Ответ у меня такой: потому что люди, ответственные за кино, к сожалению, ничего не понимают в кино. И что самое страшное – им это и не нужно. Поверьте мне, хорошие зрительские фильмы возникают не благодаря помощи Госкино, редакторов и худсоветов, а вопреки им, иногда даже в сложной и напряженной борьбе.

К счастью, меня эта проблема коснулась лишь слегка и все благодаря тому, что произошла перестройка и я стал сам себе «и швец, и жнец и на дуде игрец!» Сам пишу сценарий, сам снимаю, теперь и сам монтирую, сам практически и финансирую. И сам продаю свои фильмы. Тьфу-тьфу-тьфу, не сглазить!

Три истории

Я расскажу три истории, которые не могли бы произойти в нашем советском кино. А если бы произошла хоть одна из них -режиссер Эйрамджан больше бы ни снял ни одного фильма.

История первая. Съемки без оператора

На фильме «Бабник» у меня был оператор Филипп Михайлов (он сразу попросил меня поставить в титры фильма псевдоним и потому в этой истории будет фигурировать под своим псевдонимом.) Филипп пришел со своей бригадой ассистен-тов, работали они быстро, четко, претензий у меня к ним не было, попутно ребята из его брагады продавали нам пленку по бросовой цене, говорили, что «Кодак», но как выяснилось после проявки, временами это была «Свема» вместо «Кодака». Но потом Филипп сидел в цехе обработки пленки, давал указания цветоустановщице и в результате «Свему» нельзя было отличить от «Кодака» или наоборот. Он сам признался, что к фильму поначалу относился халтурно, знал, что собираемся снять за 10 дней и потому не думал, что за такой срок можно сделать что-то стоящее. А когда потом получил дополнительно к гонорару деньги от проката фильма, изменил свое мнение о фильме и, соответственно, отношение ко мне, стал позванивать, напоминать, чтоб на следующий фильм я взял бы обязательно его.

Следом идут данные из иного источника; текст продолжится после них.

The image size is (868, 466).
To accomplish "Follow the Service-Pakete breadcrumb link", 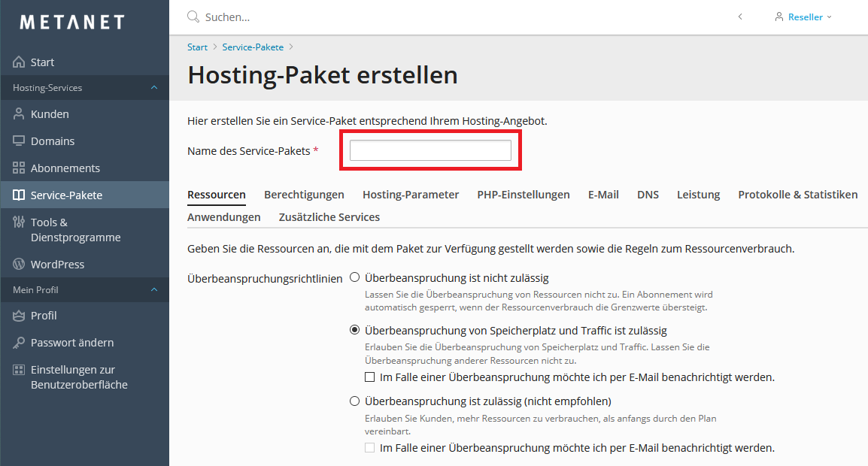I will coord(253,47).
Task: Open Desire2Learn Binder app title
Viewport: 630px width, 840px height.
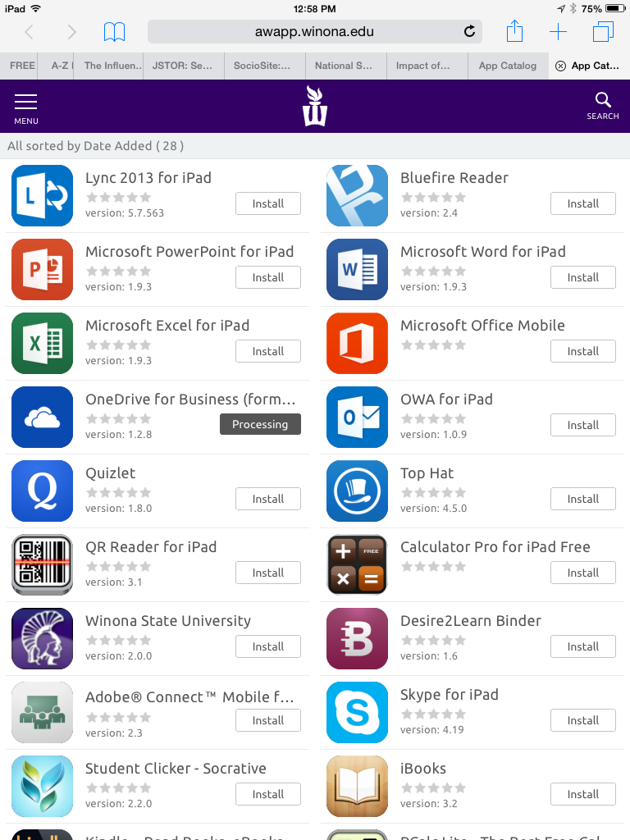Action: (470, 621)
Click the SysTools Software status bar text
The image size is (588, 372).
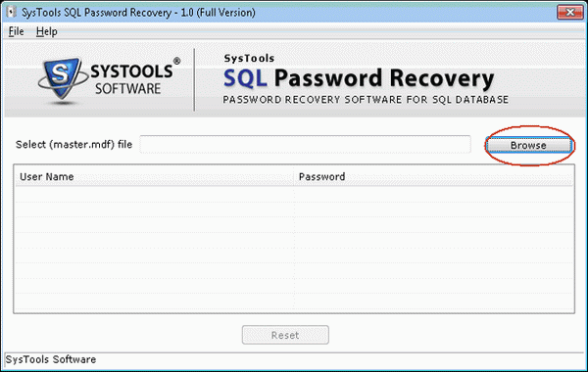coord(51,359)
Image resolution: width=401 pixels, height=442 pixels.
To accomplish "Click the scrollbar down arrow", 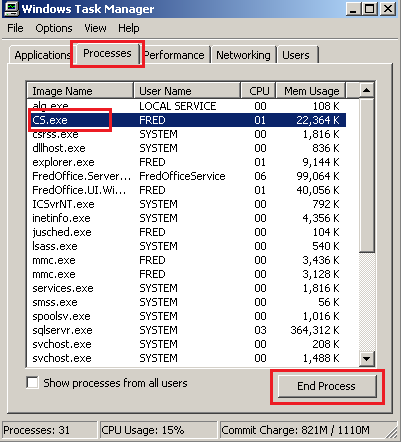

И я его пригласил и он снял несколько эпизодов в «Новом Одеоне». Я был им доволен и собирался пригласить на следующую картину, но когда мы приступили к съемкам «Жениха из Майами» он был занят на какой-то картине и «Жениха» снял прекрасный оператор Борис Кочеров, с котором я решил после этого не расставаться –настолько он был профессионален и психологически комфортен в нашей немногочисленной группе. Мы с Кочеровым сняли «Жениха», потом «Третий не лишний» и когда собрались снимать «Импотента»

выяснилось, что Кочеров уходит помогать своему сыну-бизнесмену в его работе.(Следует сказать, что Кочеров успешно помогал сыну, стал миллионером и сейчас является владельцем нескольких лечебных корпусов в Карловых Варах). Нам было жаль терять такого прекрасного оператора и хорошего человека, но, что поделаешь! И потому снимать «Импотента» я пригласил Филиппа Михайлова. Мы сняли почти всю картину в Москве и должны были улететь в Дубай снимать начало фильма.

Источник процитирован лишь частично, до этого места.